# TASK REQUIREMENTS:
From the first line of the data through the line containing "Task: Click the power logout icon", return each line exactly.

--- START ---

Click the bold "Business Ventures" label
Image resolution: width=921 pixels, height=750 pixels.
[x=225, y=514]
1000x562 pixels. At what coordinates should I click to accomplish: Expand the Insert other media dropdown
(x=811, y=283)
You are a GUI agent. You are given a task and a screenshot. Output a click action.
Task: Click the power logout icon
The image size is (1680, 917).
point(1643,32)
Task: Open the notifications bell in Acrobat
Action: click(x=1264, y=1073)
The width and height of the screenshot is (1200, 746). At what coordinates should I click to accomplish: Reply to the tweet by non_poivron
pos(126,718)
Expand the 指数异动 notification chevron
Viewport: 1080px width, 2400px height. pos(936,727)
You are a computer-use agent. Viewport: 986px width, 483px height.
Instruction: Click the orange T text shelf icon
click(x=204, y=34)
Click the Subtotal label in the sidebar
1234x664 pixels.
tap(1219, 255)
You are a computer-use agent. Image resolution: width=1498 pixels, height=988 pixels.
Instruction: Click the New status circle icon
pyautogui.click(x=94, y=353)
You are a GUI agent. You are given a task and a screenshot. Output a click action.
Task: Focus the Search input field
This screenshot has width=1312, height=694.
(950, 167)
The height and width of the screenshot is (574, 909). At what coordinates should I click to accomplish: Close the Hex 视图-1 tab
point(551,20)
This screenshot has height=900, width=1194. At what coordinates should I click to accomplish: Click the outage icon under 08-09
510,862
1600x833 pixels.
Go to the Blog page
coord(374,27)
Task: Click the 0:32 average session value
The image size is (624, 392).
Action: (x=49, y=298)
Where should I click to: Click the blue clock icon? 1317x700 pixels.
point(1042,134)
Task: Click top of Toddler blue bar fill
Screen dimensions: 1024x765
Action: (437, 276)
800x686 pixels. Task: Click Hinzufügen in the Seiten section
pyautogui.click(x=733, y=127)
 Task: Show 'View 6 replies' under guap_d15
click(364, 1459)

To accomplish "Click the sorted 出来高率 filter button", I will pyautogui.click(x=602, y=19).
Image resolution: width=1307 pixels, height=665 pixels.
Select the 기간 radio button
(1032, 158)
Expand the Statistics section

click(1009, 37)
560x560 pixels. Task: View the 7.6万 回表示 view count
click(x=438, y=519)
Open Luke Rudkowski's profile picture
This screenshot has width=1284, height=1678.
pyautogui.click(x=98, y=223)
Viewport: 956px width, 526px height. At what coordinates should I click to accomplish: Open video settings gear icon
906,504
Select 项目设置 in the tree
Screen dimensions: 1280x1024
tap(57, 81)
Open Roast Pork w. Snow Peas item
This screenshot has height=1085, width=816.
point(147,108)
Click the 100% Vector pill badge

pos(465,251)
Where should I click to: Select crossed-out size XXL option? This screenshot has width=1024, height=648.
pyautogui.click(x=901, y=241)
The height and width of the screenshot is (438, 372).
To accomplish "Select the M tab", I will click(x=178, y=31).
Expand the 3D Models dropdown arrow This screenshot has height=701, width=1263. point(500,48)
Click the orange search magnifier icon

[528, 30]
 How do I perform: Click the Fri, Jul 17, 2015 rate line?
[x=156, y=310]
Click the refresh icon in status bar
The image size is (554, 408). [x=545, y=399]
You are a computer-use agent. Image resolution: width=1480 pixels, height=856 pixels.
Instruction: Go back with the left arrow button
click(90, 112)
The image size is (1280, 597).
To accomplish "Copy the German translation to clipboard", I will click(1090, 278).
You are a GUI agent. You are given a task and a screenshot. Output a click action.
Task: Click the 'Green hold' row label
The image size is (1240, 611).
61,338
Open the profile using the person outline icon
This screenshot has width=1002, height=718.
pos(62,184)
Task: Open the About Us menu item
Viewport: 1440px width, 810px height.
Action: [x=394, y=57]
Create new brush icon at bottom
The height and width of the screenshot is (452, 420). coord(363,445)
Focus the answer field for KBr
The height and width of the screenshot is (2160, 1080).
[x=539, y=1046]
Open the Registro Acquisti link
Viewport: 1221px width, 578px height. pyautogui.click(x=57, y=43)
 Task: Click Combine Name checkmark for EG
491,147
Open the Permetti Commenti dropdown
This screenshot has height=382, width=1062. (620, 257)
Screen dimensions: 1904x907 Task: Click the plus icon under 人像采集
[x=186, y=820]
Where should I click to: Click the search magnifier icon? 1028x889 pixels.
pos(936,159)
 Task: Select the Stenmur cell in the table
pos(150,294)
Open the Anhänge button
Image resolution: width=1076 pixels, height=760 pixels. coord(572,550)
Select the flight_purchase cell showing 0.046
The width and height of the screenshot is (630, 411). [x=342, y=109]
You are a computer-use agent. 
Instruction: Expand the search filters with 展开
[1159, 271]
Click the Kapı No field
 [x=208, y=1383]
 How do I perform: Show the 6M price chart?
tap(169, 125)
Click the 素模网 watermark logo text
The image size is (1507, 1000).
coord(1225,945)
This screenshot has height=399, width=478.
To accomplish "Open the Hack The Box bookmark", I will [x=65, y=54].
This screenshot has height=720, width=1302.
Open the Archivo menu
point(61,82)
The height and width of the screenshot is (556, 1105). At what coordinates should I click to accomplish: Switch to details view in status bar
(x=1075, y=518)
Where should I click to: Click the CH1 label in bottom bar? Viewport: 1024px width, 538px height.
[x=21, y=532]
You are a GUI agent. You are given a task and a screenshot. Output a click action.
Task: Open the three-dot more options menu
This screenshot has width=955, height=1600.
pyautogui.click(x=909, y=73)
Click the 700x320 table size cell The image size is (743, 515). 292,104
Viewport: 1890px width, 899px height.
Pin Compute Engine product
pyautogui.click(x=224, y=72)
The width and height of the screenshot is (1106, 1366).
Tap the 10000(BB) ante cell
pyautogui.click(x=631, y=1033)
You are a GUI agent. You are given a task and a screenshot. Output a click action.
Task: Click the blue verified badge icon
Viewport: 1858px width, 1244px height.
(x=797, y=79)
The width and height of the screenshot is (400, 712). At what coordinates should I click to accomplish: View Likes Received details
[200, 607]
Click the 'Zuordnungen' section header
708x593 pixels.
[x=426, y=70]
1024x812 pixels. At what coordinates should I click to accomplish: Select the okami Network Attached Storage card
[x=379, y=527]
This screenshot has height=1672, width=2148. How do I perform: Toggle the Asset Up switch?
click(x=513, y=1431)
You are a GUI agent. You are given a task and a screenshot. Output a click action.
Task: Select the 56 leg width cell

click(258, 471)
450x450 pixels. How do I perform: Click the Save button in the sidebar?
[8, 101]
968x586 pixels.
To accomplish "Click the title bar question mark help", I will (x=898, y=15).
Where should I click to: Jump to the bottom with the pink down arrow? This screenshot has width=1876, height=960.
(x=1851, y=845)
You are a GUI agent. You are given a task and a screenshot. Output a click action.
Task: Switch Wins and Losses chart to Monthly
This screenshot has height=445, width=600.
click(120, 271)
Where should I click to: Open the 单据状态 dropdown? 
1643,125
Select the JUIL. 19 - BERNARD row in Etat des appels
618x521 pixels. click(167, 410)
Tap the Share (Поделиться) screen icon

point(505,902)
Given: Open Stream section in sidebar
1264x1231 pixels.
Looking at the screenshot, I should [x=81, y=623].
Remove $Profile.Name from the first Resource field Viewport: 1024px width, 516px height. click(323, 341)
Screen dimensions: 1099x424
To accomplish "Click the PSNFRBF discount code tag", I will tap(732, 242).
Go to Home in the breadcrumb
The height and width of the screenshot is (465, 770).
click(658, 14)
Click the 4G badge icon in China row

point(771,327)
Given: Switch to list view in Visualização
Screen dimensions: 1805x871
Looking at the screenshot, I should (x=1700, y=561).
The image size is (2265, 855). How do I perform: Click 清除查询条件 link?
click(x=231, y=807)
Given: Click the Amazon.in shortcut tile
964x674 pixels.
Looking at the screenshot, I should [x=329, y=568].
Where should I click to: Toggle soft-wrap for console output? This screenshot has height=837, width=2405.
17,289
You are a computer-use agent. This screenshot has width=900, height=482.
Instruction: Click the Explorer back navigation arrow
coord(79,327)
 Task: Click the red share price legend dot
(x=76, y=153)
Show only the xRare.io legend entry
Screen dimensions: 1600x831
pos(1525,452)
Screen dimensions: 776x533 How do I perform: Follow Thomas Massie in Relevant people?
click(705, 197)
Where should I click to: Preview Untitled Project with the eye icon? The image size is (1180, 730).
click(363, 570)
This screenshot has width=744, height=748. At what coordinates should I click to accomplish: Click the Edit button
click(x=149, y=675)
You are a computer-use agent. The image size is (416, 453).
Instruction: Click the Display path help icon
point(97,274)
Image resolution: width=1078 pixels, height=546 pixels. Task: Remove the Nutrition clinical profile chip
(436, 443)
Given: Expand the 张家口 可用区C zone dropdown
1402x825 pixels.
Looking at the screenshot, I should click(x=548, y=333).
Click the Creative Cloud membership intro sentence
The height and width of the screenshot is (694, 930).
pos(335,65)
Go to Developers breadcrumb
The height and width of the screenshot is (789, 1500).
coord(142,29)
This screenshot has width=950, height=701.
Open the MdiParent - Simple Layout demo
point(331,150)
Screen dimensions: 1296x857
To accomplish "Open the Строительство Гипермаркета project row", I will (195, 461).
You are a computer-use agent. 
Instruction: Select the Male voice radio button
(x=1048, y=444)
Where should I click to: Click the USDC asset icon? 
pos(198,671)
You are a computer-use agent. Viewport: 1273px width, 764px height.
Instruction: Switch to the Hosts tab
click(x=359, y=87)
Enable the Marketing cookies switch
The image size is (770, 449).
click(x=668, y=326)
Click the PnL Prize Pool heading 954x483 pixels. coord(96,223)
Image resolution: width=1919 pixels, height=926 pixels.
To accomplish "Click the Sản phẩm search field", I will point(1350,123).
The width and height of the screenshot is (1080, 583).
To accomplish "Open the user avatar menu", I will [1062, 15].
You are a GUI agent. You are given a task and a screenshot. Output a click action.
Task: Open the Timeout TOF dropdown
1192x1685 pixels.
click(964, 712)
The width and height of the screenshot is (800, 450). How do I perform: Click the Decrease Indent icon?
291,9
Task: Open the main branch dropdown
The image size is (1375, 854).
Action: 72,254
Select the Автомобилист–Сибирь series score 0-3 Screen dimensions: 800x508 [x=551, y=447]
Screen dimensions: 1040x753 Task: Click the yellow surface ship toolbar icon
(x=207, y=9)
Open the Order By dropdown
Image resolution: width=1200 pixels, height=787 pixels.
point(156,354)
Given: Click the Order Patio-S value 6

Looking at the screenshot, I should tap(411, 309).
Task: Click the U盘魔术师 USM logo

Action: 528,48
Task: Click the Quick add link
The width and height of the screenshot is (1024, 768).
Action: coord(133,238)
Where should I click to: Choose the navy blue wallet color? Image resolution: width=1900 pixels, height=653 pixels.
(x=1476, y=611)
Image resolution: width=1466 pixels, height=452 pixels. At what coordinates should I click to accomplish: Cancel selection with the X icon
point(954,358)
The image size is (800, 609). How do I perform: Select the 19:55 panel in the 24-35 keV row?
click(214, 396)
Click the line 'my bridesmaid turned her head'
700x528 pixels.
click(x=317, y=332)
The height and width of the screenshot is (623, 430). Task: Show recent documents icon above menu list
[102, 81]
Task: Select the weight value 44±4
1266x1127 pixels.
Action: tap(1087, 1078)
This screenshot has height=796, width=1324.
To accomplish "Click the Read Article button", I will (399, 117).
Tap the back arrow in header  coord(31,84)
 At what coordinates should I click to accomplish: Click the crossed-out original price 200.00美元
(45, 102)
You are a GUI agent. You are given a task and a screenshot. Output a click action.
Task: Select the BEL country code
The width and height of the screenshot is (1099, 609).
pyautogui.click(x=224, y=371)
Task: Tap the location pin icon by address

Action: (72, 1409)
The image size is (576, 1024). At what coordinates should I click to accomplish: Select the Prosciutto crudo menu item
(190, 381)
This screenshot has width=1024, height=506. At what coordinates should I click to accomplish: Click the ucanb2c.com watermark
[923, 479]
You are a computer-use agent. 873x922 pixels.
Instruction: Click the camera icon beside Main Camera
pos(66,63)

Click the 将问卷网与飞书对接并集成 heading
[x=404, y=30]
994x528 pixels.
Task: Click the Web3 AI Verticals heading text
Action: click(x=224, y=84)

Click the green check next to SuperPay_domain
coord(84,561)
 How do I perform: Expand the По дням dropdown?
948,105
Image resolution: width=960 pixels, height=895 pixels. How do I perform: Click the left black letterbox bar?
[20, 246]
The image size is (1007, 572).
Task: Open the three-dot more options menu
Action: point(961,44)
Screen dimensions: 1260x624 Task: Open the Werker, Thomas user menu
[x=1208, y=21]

--- END ---

# RESULT BELOW:
Click the bold "Business Ventures" label
Image resolution: width=921 pixels, height=750 pixels.
[x=225, y=514]
1000x562 pixels. At what coordinates should I click to accomplish: Expand the Insert other media dropdown
(x=811, y=283)
You are a GUI agent. You are given a task and a screenshot. Output a click action.
Task: Click the power logout icon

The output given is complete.